Few people know that Silverstein was a songwriter, too. One of his biggest hits was the comical tale of a boy who learned how to defend himself after being relentlessly bullied for his feminine-sounding name, Sue. The song was popularized by Johnny Cash and ended up being his top-selling single, while Silverstein was awarded a Grammy for Best Country Song. You can watch Silverstein strumming the guitar and shouting the lyrics alongside Cash on The Johnny Cash Show in the video above. Silverstein also wrote a follow-up song from the dad’s point of view, The Father of a Boy Named Sue, but it didn't take off the way the original did.

6. Silverstein is in the Nashville Songwriters Hall of Fame.

Three years after his death, Silverstein was inducted posthumously into this exclusive society of songwriters. He wrote more than 800 songs throughout his career, some of which were quite raunchy. But his best-known songs were performed by country legends like Loretta Lynn and Waylon Jennings. “His compositions were instantly identifiable, filled with elevated wordplay and captivating, humor-filled narratives,” the Nashville Songwriters Foundation said of Silverstein's music.

7. Silverstein wrote the first children’s book to appear on The New York Times best sellerS list.

A Light in the Attic (1981) was the first children’s book to ever make it onto the prestigious New York Times Best Sellers list. It remained there for a whopping 182 weeks, breaking all of the previous records for hardcover books at that time.

8. Silverstein wasn't a fan of happy endings.
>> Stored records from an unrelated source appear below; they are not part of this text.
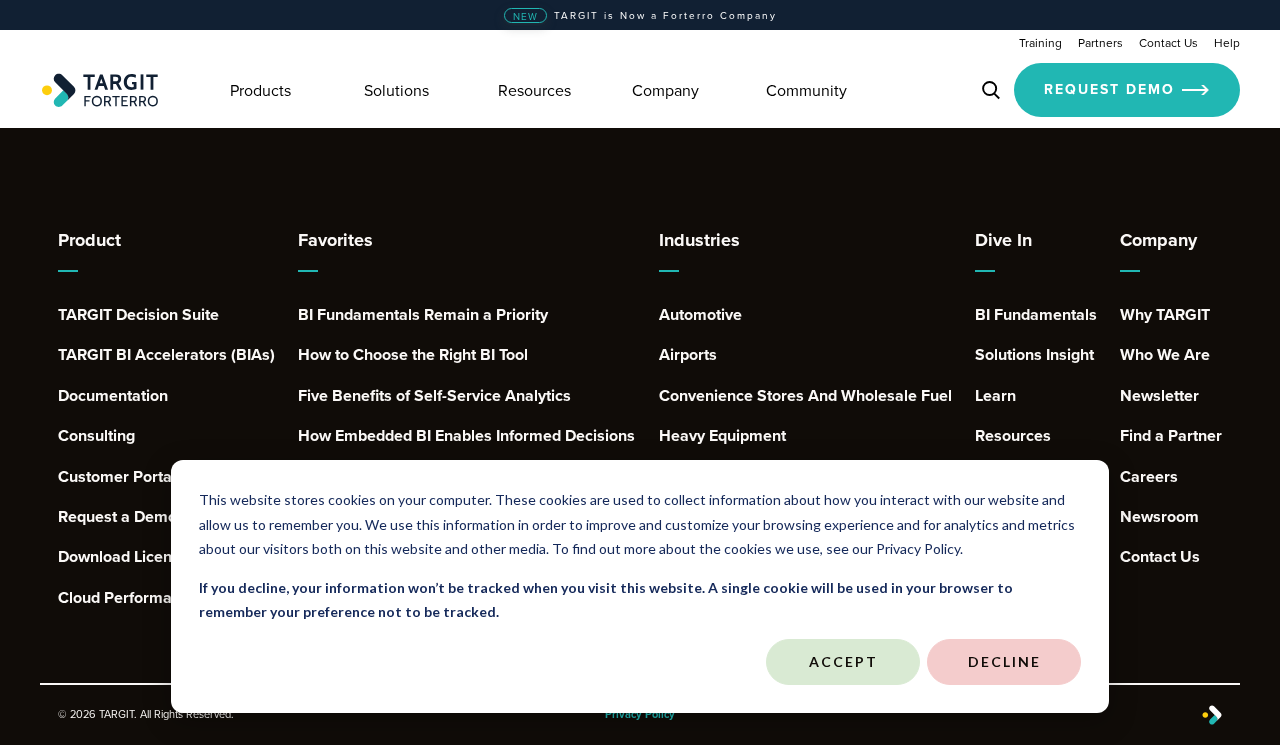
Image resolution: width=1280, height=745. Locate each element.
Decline (1004, 661)
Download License (123, 557)
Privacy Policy (640, 714)
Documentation (113, 396)
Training (1040, 42)
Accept (843, 661)
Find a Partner (1171, 436)
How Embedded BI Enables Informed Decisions (466, 436)
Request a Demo (117, 517)
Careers (1149, 477)
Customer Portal (117, 477)
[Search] (991, 90)
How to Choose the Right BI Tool (413, 355)
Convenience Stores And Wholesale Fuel (805, 396)
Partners (1100, 42)
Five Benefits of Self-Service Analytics (434, 396)
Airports (688, 355)
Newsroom (1159, 517)
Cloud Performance (128, 598)
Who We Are (1165, 355)
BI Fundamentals (1036, 315)
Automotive (700, 315)
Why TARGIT (1165, 315)
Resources (1013, 436)
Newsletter (1159, 396)
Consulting (96, 436)
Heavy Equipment (722, 436)
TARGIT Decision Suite (138, 315)
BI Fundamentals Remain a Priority (423, 315)
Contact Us (1168, 42)
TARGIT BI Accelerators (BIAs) (166, 355)
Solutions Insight (1034, 355)
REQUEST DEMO (1109, 89)
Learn (995, 396)
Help (1227, 42)
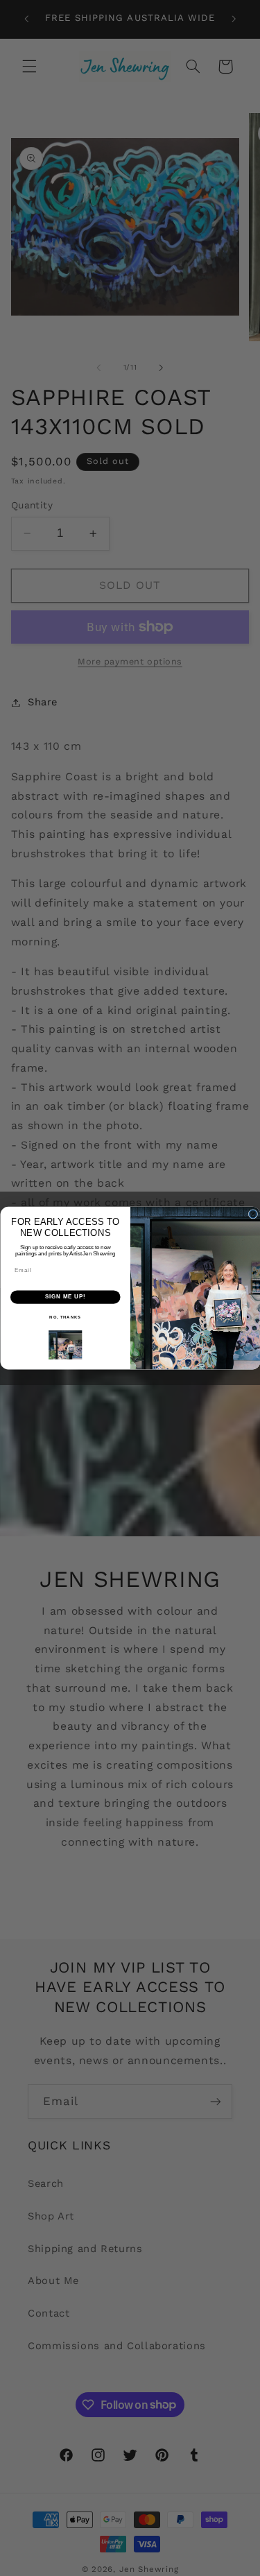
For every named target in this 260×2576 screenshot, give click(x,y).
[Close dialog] (253, 1214)
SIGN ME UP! (65, 1296)
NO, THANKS (65, 1316)
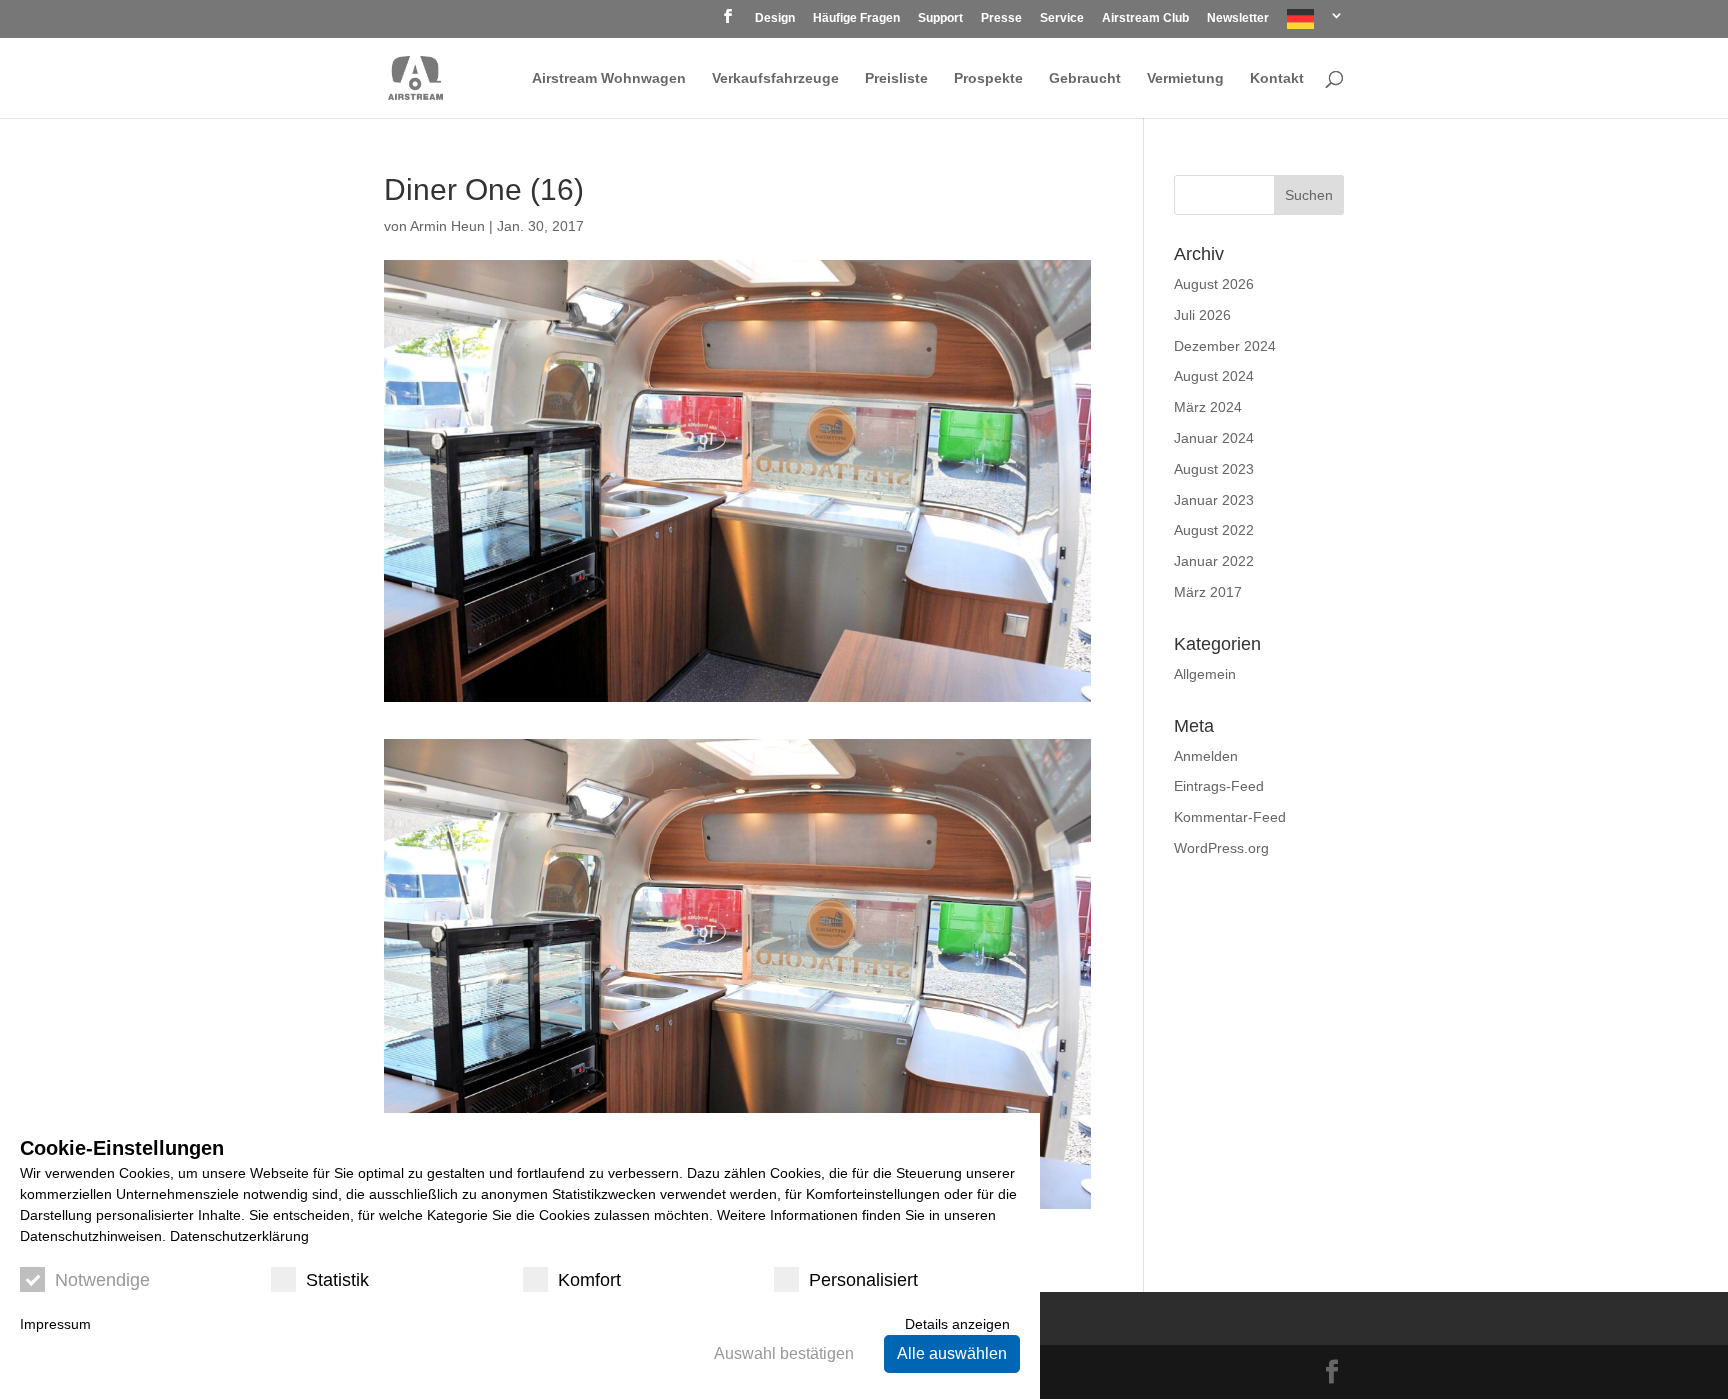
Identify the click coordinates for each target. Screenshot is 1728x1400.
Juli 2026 (1202, 315)
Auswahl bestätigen (784, 1353)
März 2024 (1208, 407)
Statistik (337, 1280)
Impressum (55, 1324)
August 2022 (1214, 530)
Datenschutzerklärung (239, 1236)
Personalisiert (863, 1280)
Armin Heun (447, 226)
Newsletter (1238, 18)
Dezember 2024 (1225, 346)
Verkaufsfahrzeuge (775, 78)
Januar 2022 (1214, 561)
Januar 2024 (1214, 438)
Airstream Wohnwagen (609, 78)
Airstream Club (1145, 18)
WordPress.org (1221, 848)
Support (940, 18)
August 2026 (1214, 284)
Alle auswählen (952, 1353)
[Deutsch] (1315, 23)
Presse (1001, 18)
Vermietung (1185, 78)
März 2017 (1208, 592)
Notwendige (102, 1280)
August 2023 (1214, 469)
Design (775, 18)
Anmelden (1206, 756)
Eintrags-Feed (1219, 786)
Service (1062, 18)
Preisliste (896, 78)
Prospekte (988, 78)
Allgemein (1205, 674)
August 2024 (1214, 376)
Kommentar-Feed (1230, 817)
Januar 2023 (1214, 500)
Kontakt (1277, 78)
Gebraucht (1085, 78)
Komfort (589, 1280)
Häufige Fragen (856, 18)
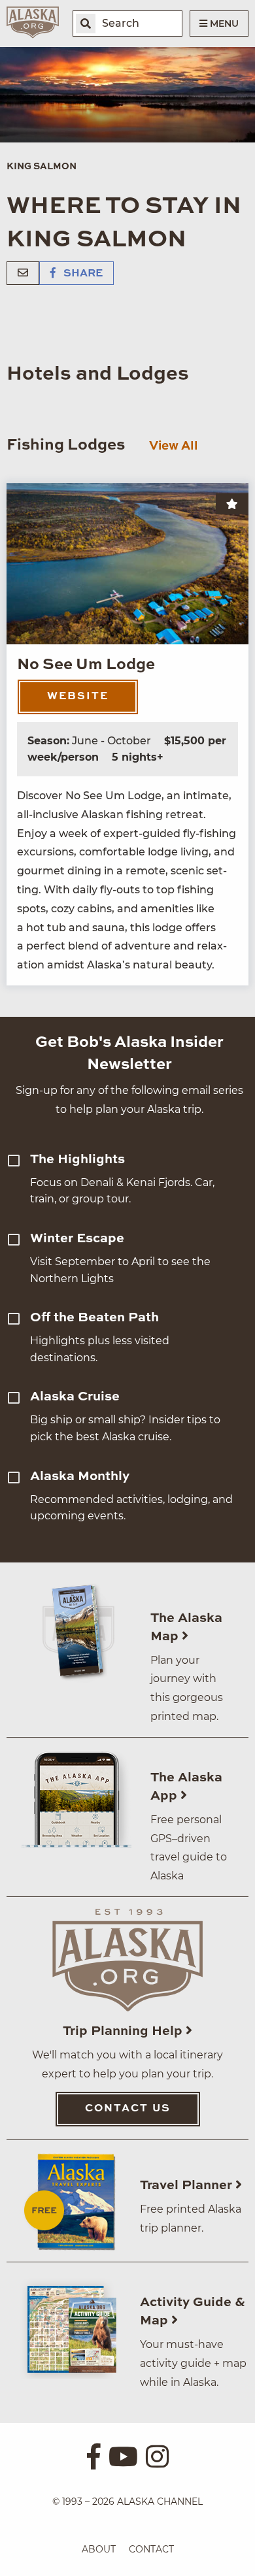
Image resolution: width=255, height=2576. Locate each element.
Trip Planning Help (124, 2031)
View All (173, 446)
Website (78, 696)
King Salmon (41, 166)
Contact (151, 2549)
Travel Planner (187, 2185)
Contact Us (128, 2109)
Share (82, 274)
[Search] (85, 23)
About (99, 2549)
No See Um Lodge (86, 665)
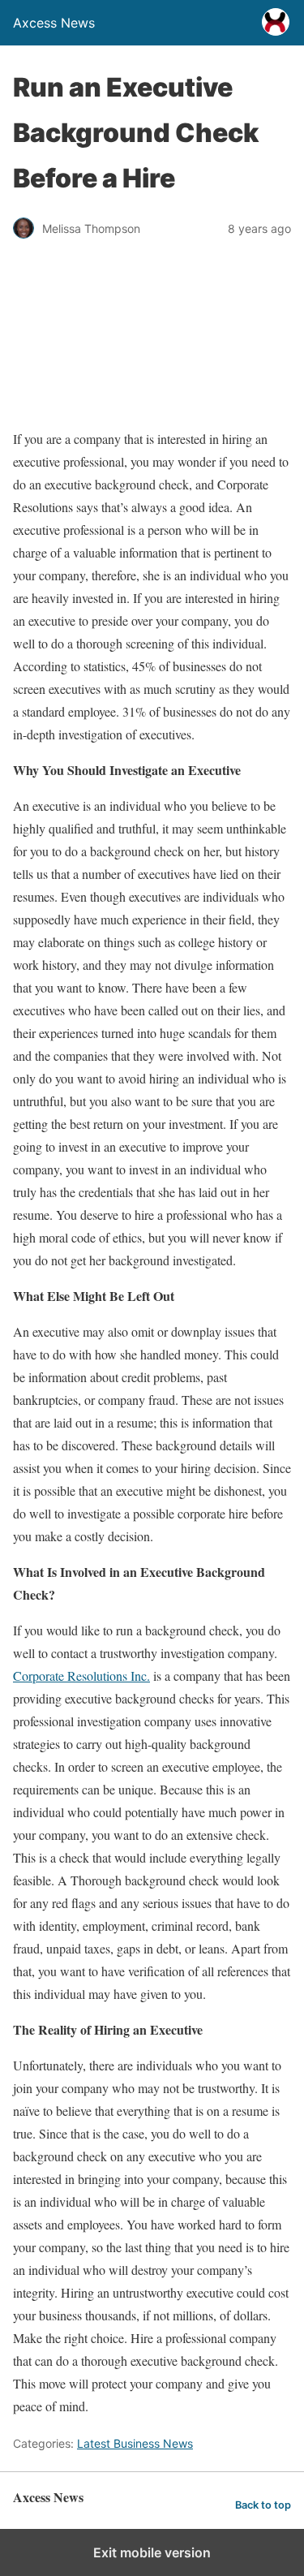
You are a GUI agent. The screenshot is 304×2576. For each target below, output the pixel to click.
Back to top (263, 2505)
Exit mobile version (152, 2552)
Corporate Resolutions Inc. (81, 1675)
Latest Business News (135, 2443)
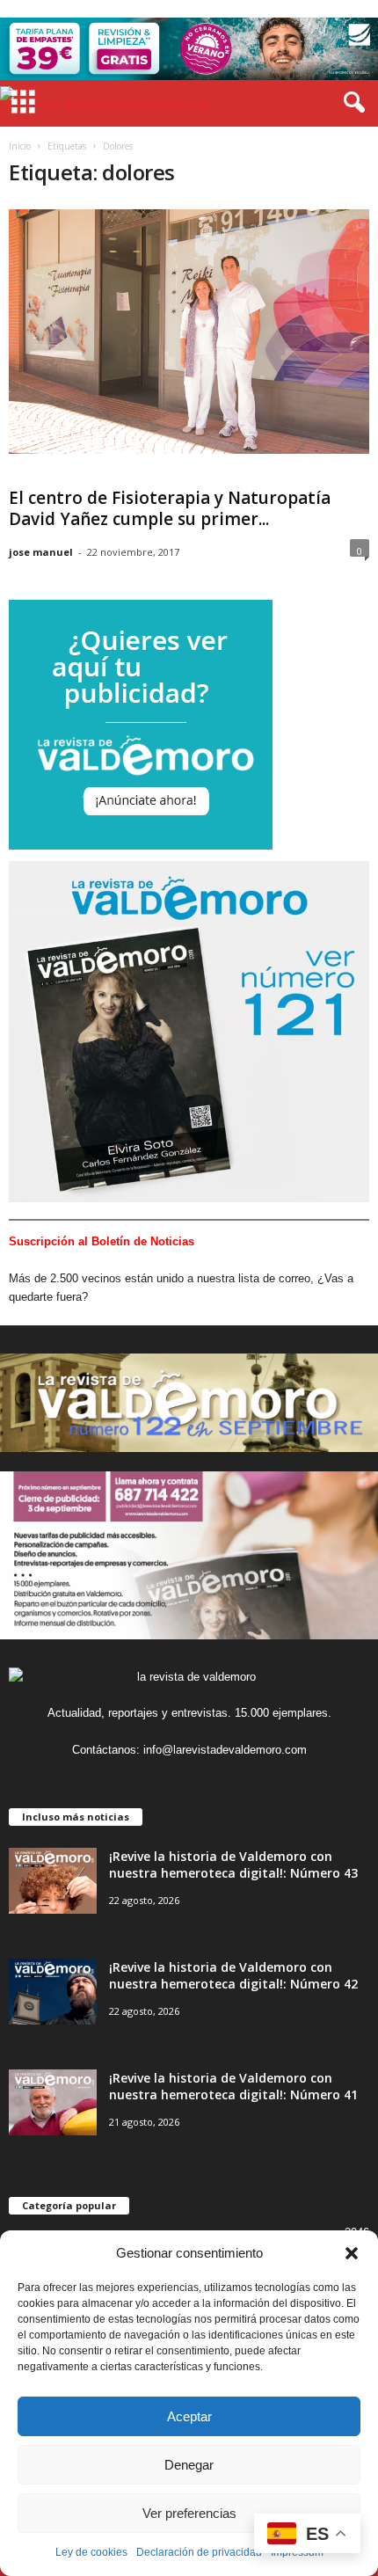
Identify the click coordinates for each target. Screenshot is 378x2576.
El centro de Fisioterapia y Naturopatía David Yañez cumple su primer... (170, 508)
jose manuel (41, 551)
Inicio (20, 146)
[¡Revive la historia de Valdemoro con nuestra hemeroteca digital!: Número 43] (53, 1881)
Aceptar (189, 2416)
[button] (351, 2253)
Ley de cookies (91, 2552)
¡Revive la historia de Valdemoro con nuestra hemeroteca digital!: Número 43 (233, 1864)
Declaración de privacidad (199, 2552)
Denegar (189, 2464)
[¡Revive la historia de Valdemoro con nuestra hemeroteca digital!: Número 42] (53, 1991)
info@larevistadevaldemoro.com (225, 1749)
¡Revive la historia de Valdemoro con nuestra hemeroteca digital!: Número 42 (233, 1975)
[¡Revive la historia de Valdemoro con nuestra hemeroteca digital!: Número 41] (53, 2102)
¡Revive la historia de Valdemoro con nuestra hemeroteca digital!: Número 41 (233, 2086)
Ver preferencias (189, 2513)
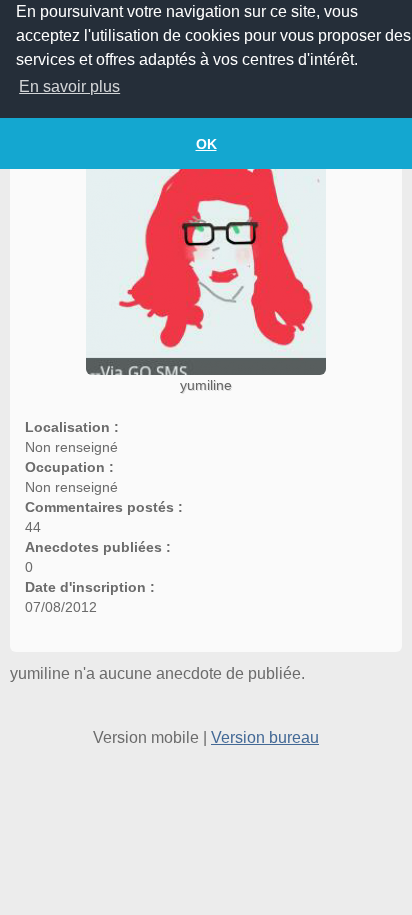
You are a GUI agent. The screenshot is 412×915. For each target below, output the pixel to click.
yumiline (206, 385)
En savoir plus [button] (69, 86)
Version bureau (265, 737)
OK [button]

If you couldn’t already tell by The Giving Tree’s sad conclusion, Silverstein didn’t believe in giving his stories happy endings. He felt that doing so would alienate his young readers. "The child asks why I don't have this happiness thing you're telling me about, and comes to think when his joy stops that he has failed, that it won't come back,” the author said in a 1978 interview. This turned out to be a risky move, and The Giving Tree was rejected several times for being too sad or too unconventional. Fortunately, after four years of searching for a publisher, it found a home at HarperCollins (then Harper & Row) and has gone on to become one of the best-selling—and most beloved—children's books of all time.